[Start of DATA PROVIDED]

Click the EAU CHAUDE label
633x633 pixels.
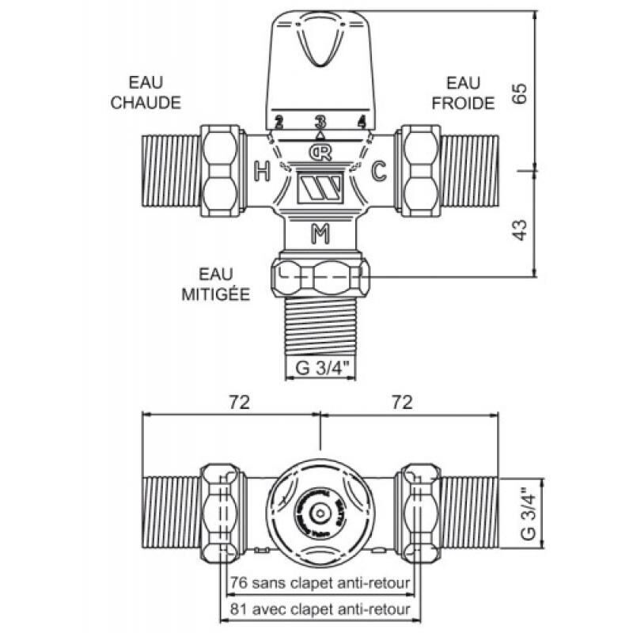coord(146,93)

[End of DATA PROVIDED]
[Start of DATA PROVIDED]

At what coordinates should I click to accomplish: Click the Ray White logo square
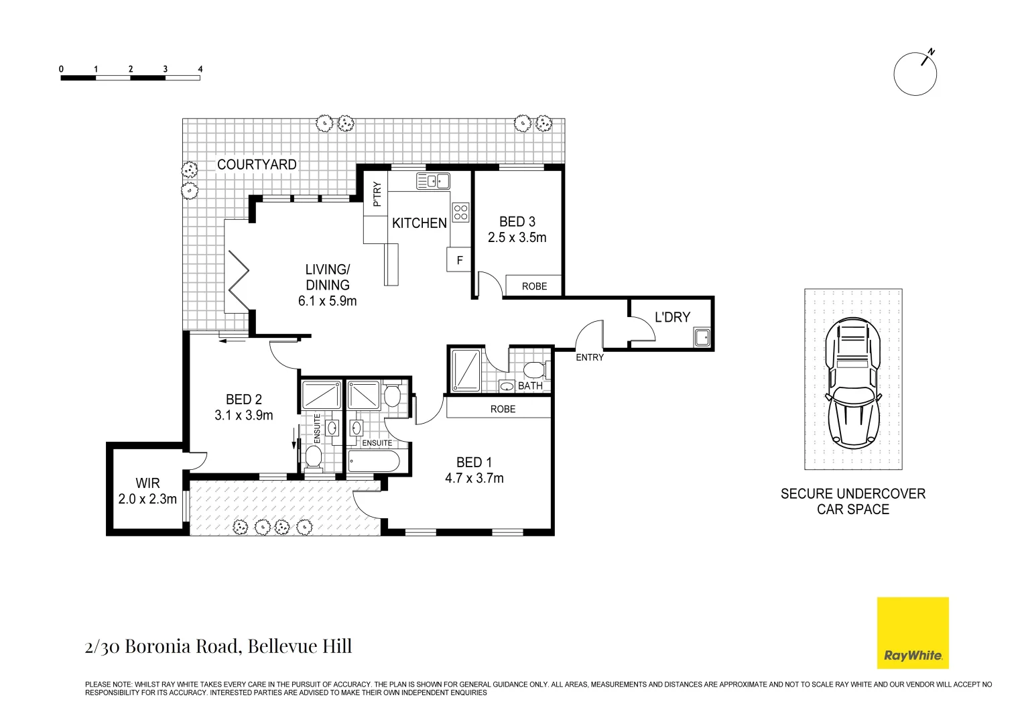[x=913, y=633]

[End of DATA PROVIDED]

**WRITTEN TASK:** In the listing, rewrite the lines from the one with "At what coordinates" to the one with "[x=913, y=633]" with "logo square" swapped for "logo", changing nothing else. Omit the pictures.

**TASK SOLUTION:**
At what coordinates should I click to accomplish: Click the Ray White logo
[x=913, y=633]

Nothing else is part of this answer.